Assim como Edson Pereira, milhares de ribeirinhos, agricultores familiares e trabalhadores informais compõem a extensa cadeia produtiva do açaí no Pará, o estado que hoje domina a produção nacional do fruto.

O Departamento Intersindical de Estatística e Estudos Socioeconômicos (Dieese) aponta que, em 2022, 3.143 empregos diretos e indiretos foram gerados pela produção de açaí no estado, dos quais 598 são diretamente ligados à cadeia produtiva do fruto e 2.536 são empregos indiretos.  E, com o crescente interesse pelo produto, o Pará registrou um aumento expressivo de 864,5% no número de empregos formais entre 2010 e 2022, aponta a Fapespa.
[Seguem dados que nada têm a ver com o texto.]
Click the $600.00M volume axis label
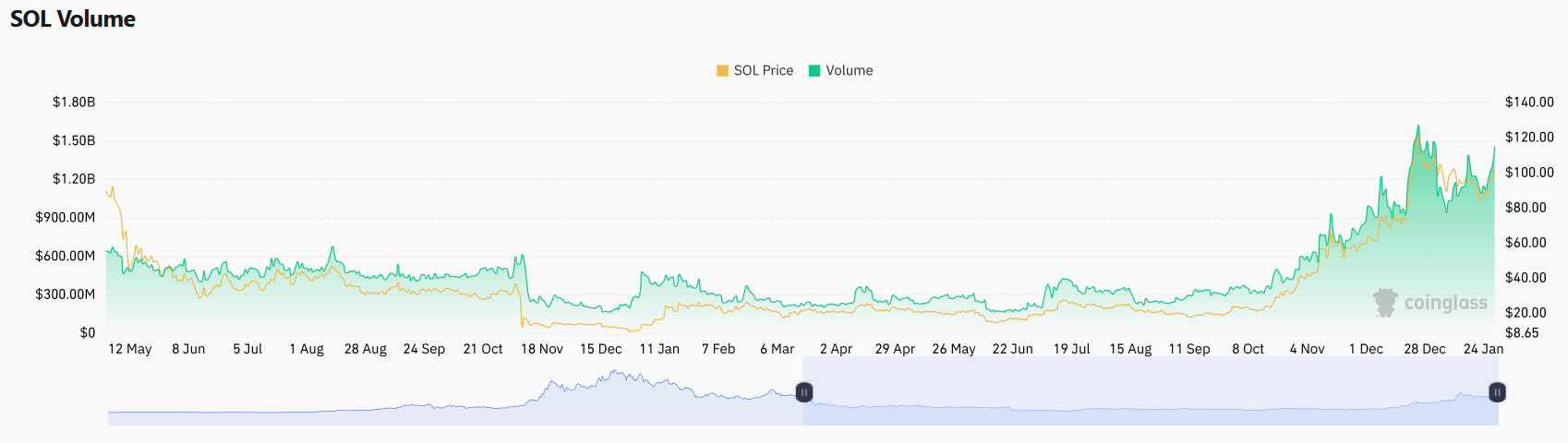 tap(65, 257)
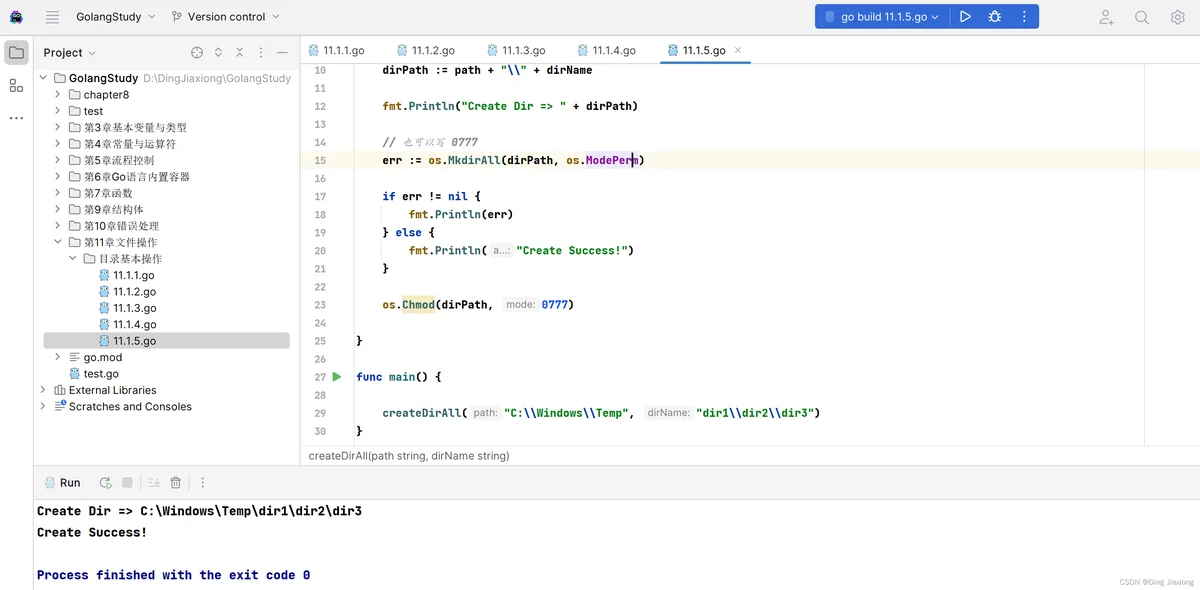The width and height of the screenshot is (1200, 590).
Task: Expand all items in the Project tree
Action: tap(218, 52)
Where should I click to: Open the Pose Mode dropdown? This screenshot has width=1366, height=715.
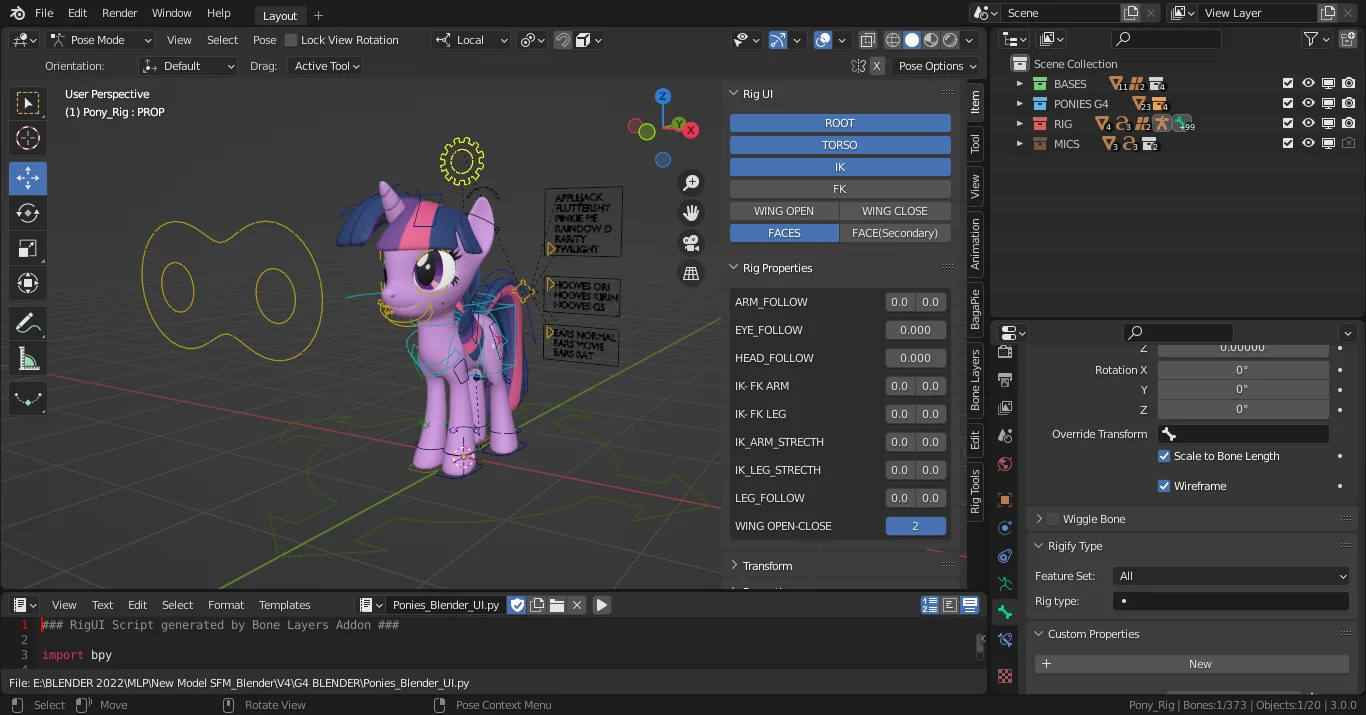click(x=100, y=39)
Ainda segundo pesquisas da Fundação, entre 2021 e 2022, o crescimento foi de 107,6%, com o total de vínculos empregatícios passando de 288 para 598, o que representa um acréscimo de 310 postos formais.

Edilson de Oliveira, 51, é um dos trabalhadores que vivenciam esse crescimento. "Esse é o sustento da minha casa, minha principal fonte de renda", afirma o atravessador. De barco, vindo do município de Igarapé-Miri, Oliveira realiza três viagens por semana transportando açaí. A cada viagem, ele conta que traz entre 800 e 1.000 latas, cerca de 12 toneladas, abastecendo um mercado que tem compradores fixos e compromissos já programados para cada entrega. "Já trazemos tudo certo, com o frete combinado. Todo mundo quer, não sobra nada", diz ele, referindo-se à rapidez com que o açaí é vendido assim que chega à capital paraense.

Demanda local

O crescimento da produção de açaí também está intimamente ligado ao aumento no número de estabelecimentos rurais dedicados ao cultivo do fruto.

Segundo a Fapespa, o número de propriedades produtoras de açaí saltou de 13 mil em 1996 para mais de 81 mil em 2017, um aumento expressivo de mais de 500%. Esse avanço reflete o interesse crescente no açaí como uma fonte sustentável e lucrativa de renda, gerando empregos e estimulando o desenvolvimento das comunidades ribeirinhas.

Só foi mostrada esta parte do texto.